Is dev-jslee/moltbook-validator safe?

The 'Spam Bot Detection' section instructs the agent to discard comments matching specific regex patterns before processing them. The pattern r'⚠️.*SYSTEM ALERT' would cause an agent to classify and ignore any message — including legitimate system alerts or injected warnings — that begins with a warning emoji followed by 'SYSTEM ALERT'. This inverts the intended safety function: while claiming to protect against manipulation, it could suppress real alerts or adversarial warnings that a human operator would want the agent to act on.

The skill's description and name imply pre-send payload validation. However, the SKILL.md devotes substantial content to post-receive content filtering ('Before reading/engaging with comments, filter spam bots'). An agent following this skill applies filtering logic to inbound API data it did not produce, giving the skill author indirect control over what information the agent perceives from the platform.

The skill contains a 'Known Spam Accounts' section listing specific usernames (EnronEnjoyer, Rouken) with descriptions. This list is static and embedded at skill-install time. Agents following this skill will refuse to engage with these accounts without any mechanism for the user to review or override the list.
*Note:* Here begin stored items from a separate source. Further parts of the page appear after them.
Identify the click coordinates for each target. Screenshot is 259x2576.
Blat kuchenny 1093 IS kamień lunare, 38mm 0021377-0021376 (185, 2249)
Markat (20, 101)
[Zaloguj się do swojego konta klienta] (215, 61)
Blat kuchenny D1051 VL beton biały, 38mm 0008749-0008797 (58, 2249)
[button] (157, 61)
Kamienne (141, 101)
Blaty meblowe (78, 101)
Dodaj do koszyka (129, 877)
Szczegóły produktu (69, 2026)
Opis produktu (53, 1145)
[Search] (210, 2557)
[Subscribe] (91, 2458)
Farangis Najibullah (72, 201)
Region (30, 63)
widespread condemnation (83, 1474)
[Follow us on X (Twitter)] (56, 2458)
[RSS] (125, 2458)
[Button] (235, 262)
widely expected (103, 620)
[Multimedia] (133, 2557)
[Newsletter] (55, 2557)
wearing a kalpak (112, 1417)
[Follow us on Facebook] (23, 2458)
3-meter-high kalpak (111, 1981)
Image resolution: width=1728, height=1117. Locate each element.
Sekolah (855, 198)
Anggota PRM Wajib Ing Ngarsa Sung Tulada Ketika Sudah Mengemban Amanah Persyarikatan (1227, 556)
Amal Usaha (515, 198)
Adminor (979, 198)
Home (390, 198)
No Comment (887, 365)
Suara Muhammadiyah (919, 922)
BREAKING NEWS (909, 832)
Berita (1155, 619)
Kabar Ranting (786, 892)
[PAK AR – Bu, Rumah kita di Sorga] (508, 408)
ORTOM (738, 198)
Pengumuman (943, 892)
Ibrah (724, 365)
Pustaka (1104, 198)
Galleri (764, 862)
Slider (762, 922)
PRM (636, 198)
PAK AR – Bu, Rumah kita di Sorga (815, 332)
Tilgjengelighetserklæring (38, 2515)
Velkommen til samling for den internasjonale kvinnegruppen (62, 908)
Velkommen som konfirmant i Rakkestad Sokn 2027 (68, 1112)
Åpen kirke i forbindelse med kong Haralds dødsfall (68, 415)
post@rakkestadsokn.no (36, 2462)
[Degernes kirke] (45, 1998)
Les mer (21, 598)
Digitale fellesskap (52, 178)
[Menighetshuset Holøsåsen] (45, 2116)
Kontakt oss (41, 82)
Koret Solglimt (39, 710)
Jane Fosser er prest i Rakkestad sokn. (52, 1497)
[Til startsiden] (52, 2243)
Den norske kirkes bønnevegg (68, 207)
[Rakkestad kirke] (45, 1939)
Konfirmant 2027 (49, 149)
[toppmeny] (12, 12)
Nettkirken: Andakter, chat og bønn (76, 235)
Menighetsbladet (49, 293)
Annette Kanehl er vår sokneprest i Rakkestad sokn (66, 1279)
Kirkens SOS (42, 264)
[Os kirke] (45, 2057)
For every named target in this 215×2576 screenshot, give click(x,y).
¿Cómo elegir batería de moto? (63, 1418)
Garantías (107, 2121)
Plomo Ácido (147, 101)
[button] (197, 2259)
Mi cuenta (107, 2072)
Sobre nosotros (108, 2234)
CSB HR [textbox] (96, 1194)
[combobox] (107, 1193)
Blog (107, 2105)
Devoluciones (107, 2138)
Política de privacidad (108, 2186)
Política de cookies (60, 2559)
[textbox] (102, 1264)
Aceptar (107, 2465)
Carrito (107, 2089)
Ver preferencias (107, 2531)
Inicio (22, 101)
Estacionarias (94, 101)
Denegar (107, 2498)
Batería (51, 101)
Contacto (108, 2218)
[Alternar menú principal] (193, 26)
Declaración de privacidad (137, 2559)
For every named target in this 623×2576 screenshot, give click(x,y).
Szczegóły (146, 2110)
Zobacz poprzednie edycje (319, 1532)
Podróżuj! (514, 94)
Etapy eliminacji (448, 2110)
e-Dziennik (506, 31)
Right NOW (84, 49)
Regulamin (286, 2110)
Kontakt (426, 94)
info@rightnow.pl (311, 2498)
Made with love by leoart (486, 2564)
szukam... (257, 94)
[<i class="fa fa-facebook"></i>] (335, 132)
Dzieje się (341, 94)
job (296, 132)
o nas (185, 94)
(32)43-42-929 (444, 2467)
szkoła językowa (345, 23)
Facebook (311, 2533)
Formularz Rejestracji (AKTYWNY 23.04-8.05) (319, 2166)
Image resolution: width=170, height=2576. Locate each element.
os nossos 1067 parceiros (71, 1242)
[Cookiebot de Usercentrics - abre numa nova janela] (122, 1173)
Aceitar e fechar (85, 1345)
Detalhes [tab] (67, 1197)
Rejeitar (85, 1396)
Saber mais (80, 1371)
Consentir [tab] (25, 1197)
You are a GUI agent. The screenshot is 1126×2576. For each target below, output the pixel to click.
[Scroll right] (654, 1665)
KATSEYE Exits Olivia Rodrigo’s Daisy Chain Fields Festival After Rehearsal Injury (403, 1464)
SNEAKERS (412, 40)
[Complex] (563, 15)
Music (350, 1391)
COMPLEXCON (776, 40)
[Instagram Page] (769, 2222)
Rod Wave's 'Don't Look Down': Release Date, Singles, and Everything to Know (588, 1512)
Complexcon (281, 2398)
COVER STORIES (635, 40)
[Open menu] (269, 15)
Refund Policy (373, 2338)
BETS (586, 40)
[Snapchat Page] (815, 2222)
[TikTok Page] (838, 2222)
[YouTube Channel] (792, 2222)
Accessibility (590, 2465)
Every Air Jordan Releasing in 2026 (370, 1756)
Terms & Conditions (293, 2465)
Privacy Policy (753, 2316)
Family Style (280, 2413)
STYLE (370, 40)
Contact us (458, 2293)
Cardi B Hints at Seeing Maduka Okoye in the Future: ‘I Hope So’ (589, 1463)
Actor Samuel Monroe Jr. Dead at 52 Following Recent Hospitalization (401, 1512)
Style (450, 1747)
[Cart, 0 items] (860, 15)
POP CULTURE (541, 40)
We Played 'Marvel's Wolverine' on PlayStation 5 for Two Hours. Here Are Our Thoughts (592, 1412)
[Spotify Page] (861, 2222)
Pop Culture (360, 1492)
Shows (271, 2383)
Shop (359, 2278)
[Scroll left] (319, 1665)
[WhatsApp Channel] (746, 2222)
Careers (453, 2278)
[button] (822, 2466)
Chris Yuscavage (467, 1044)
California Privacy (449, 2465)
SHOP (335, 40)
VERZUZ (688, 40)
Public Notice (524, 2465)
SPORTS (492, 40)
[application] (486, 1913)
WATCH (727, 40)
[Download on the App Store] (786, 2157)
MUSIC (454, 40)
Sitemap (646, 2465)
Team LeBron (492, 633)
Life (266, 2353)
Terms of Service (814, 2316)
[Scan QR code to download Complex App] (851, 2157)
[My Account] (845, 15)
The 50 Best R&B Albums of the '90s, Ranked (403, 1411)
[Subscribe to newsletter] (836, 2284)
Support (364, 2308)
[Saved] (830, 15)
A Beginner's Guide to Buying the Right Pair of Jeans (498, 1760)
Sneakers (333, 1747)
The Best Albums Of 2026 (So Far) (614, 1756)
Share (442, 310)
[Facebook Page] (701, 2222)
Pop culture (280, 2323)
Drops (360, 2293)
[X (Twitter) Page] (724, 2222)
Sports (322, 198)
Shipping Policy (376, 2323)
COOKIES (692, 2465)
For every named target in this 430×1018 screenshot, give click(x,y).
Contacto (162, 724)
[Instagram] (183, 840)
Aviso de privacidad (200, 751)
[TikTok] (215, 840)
The 'Submolt Selection Guide' table recommends m/openclaw-explorers for 'OpenClaw agents' content. This steers agent-generated posts toward a specific community controlled by or affiliated with the OpenClaw platform that distributes this skill.

As a standalone validator the skill is benign. However, if installed alongside any skill that reads Moltbook comments, this skill's spam filter becomes an active layer that pre-processes all comment data before the agent reasons about it. The skill's author can update the spam patterns remotely (via the openclaw/skills repo) to suppress new classes of content over time.

The skill ships validate.sh and validate.py, which are executable scripts invoked via command line as shown in SKILL.md examples. Both scripts are reviewed and found to be safe, but their presence represents an attack surface if a future version were to modify them.

The skill is installed via sparse checkout of a public monorepo (openclaw/skills). Any update to the main branch of that repo could silently change skill behavior on the next installation. There is no pinned commit hash enforced at install time beyond the latest main branch state.

Canary files (.env, .ssh/id_rsa, .aws/credentials, .npmrc, .docker/config.json, .config/gcloud/credentials) were accessed at timestamps matching the audit framework's own baseline and post-install integrity sweeps. All six files were accessed at identical timestamps in both sweeps, consistent with audit tooling, not skill code.

validate.py imports only json and sys and processes only sys.argv[1]. validate.sh uses only jq and shell builtins on $1. Neither script reads files, makes network calls, or spawns subprocesses.